Here is an excellent article by Mark Shiffman from Front Porch Republic on "Why We Do Not Own a Television." He tells the story of his own journey and quotes one of my favorite writers: Simone Weil. Here is a snippet in which Shiffman summarizes and applies Weil's insights:
"In my own effort to make sense of my intuitive reservations about the medium, however, it has helped me to turn to one of my favorite writers, Simone Weil. One important thing she points out is the vital connection between love and attention.
The quality of our life depends to a great extent on the quality of our love. The quality of our love depends on the attention we give to other human beings and to our natural surroundings. Attention is not only a sign or expression of love. In an important way, it is the very substance of love, a central part of the very practice of loving. By receptive attention, we make space in ourselves for the presence of something or someone else. If we do not do this, we do not love.

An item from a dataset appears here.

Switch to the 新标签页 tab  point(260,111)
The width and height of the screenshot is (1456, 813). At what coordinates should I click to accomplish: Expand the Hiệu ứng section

What does television do to our habits of attention? It habituates us to see less, to see it less completely, and to engage it less actively and imaginatively. Our attention is strung along moment by moment, from one thing to the next. What we pay attention to is managed, packaged, enclosed in a frame according to someone else’s priorities for what we should see. We are encouraged to be passive and impatient at the same time.
- snip -
By habituating us to follow along impatiently and passively, to filter and frame the world before we’ve had the chance to see anything, television damages our capacity to love well, to love others and the natural world for what they are rather than for what they can do for us. Television is, after all, one of the great tools and purveyors of consumer culture. The culture of consumption and exploitation has every interest in encouraging our self-centered and unreflective egoism and our oblivion to the loveliness of the natural world. Why should we be surprised if the medium that is its most powerful tool encourages the same vices?"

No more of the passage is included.